Children are often assumed to have much more creativity than their older peers or adults, and this is often due to young children having fewer inhibitions. They are less likely to feel judged by others or limit their expression due to embarrassment.
There are several ways that parents can promote creativity in their child, some of which we will discuss below:
Offer a Creative Environment
Ensuring your child feels relaxed and comfortable in their environment can hugely contribute to whether or not they feel they can creatively express themselves. Allowing them to think and demonstrate, without judgement and with encouragement, creates an environment in which they can explore their ideas and nurture their creativity.
Frequently creativity comes to both children and adults when they are allowed time alone. When a person, young or old is solitary, often somewhere quiet, creativity is sparked. This is why structured classes or workshops can often be limiting, as they are enforced at a set time and usually come with a best practice way of completing tasks. By liberating schedules and allowing a couple of hours a day without structure, this time can offer the chance to develop a creative mind. It will enable children time to tinker, play and create, without any time constrictions or the pressure of chores.
Some of the greatest ideas and creations come when people work together, as each person brings an alternative point of view or vision to the group or pair.

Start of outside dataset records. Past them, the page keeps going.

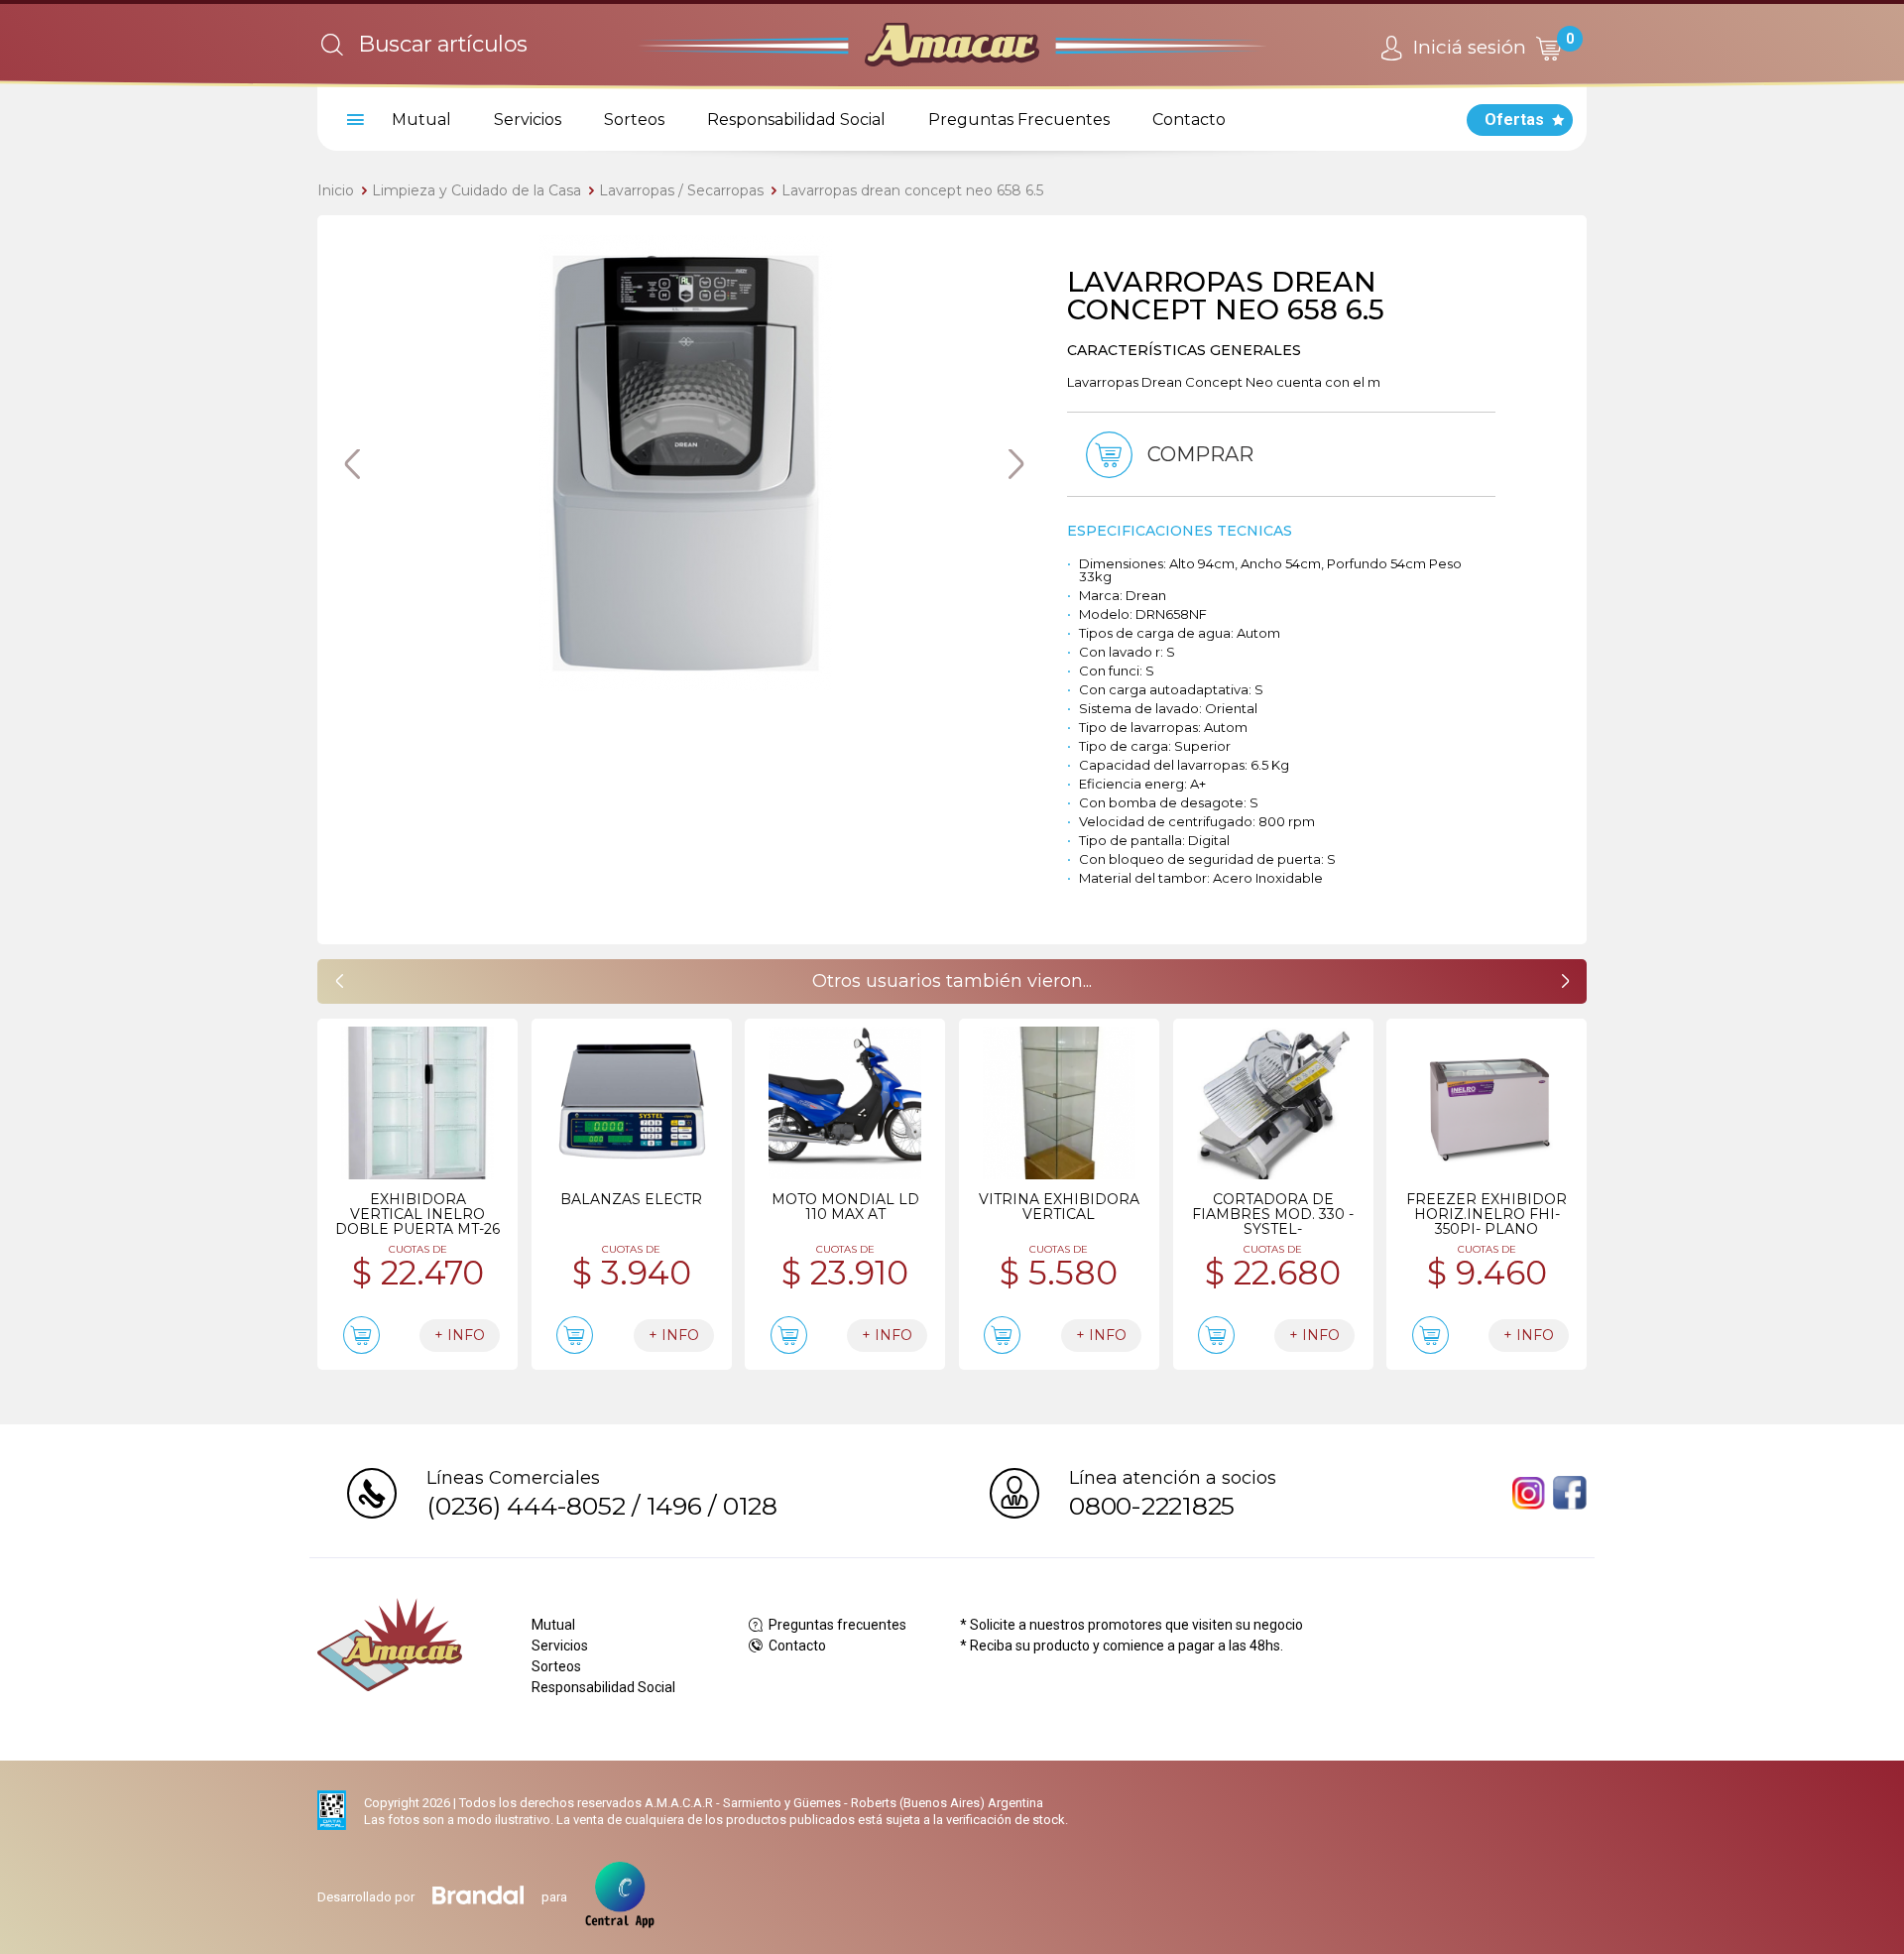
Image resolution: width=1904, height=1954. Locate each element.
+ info (459, 1335)
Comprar (1197, 454)
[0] (1548, 48)
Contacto (1189, 119)
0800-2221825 (1152, 1506)
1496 (674, 1506)
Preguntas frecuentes (836, 1625)
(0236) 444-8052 (525, 1506)
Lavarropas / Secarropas (681, 190)
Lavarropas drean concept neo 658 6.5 (912, 190)
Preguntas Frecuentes (1019, 119)
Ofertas (1514, 119)
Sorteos (634, 119)
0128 (750, 1506)
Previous (352, 464)
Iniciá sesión (1467, 47)
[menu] (352, 120)
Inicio (335, 190)
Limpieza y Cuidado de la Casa (476, 190)
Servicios (527, 119)
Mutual (421, 119)
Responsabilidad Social (796, 119)
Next (1016, 464)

Conflicts of interests and ideas often promote creativity, a fusion of ideas emerge, with a consideration of different viewpoints. A collaboration of ideas can enable the creation of something unique. Working with others, where individuals suggest ideas no matter how obscure or unusual, encourages people to think outside of the box, which ultimately, builds upon a creative mind.
Parents, teachers, friends and family are just some of the role models in your child’s life. Try to surround them with and be an example of a creative person. Try things and fail. Create something and show them. By doing so, you’re demonstrating to them that anyone can be creative, and there are many ways of doing so. Whether you want to rearrange the furniture in your home, sow some seeds in the garden, create a picture for your bedroom wall or have a go at building something, let them into your creative process and encourage them to contribute to it.
Reduce Screen Time
The amount of screen time children have often appears in our articles, as it is relevant to so many avenues of development. Spending time on a handheld device or in front of a television screen can be limiting to a child’s creativity, as, rather than spending time exploring their interests and developing their skills, they are, instead, absorbed by what is in front of them on the screen. Encourage your child to play and create, rather than watching something or playing a game on a device.
Although creativity doesn’t always require resources, such as role play, singing, dance and drama, some other avenues of creativity do. Having pens, paints, paper and craft items in your home, in a place where your child can easily access them, allows them to run with their creativity when the moment strikes.
Here at St Peter’s private preschool, we offer a range of classes and activities that encourage creativity, and thoughtful expression of opinions, beliefs and points of view are always encouraged when conducted sensitively. We hope to support children in their decisions and passions, enabling them to feel comfortable in demonstrating their creativity.